Turki pun mengancam dan bahkan menghambat upaya Swedia masuk anggota Pakta Pertahanan Atlantik Utara (NATO) sebagai balasan atas pembakaran Al Quran di Swedia. Selain itu, juga ada faktor tindakan Pemerintah Swedia yang masih melindungi para aktivis Partai Pekerja Kurdistan (PKK) yang dianggap kelompok teroris di Turki.

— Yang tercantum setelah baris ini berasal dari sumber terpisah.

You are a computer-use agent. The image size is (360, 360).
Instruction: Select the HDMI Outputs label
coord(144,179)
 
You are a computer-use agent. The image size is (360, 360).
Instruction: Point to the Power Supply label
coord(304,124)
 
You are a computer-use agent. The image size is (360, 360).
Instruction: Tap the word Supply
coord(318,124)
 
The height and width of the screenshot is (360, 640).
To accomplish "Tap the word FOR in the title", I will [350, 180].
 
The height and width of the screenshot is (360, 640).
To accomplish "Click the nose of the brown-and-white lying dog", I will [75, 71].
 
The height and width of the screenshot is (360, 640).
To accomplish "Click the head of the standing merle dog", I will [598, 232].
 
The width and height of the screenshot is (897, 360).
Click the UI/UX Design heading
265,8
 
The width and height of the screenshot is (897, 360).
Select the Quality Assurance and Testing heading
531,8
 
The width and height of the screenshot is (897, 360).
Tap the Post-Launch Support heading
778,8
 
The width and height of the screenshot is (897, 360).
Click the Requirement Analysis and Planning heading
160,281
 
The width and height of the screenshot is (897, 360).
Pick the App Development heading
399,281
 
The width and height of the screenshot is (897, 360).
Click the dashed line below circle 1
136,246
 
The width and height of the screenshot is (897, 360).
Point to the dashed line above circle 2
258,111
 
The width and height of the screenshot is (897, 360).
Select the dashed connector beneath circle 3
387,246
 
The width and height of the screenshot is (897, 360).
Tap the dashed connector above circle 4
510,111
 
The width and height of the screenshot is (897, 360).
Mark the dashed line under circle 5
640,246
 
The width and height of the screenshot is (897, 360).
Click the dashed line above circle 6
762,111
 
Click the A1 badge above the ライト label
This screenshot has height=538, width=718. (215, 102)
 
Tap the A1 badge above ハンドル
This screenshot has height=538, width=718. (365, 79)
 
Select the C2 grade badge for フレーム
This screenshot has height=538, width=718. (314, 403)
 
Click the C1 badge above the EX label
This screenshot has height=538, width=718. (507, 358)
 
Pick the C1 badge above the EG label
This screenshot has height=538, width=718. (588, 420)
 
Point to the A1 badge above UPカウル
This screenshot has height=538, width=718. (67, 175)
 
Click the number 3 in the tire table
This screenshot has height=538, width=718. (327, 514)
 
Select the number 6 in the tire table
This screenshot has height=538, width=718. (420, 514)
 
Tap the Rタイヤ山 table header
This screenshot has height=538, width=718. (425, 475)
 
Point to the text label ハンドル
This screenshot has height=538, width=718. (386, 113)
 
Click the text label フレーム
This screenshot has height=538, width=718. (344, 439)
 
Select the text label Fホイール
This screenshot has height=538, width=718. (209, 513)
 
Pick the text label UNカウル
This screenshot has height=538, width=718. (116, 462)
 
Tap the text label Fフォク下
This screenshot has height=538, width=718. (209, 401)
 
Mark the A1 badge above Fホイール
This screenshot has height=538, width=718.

Pemerintah Turki yang berasal dari Partai Keadilan dan Pembangunan (AKP) mengambil sikap keras tersebut, tentu tujuan utamanya untuk konsumsi pemilu 14 Mei agar popularitasnya semakin tinggi di mata para pemilih kaum konservatif. Kelompok konservatif ini menguasai wilayah perdesaan dan merupakan mayoritas pemilih di Turki.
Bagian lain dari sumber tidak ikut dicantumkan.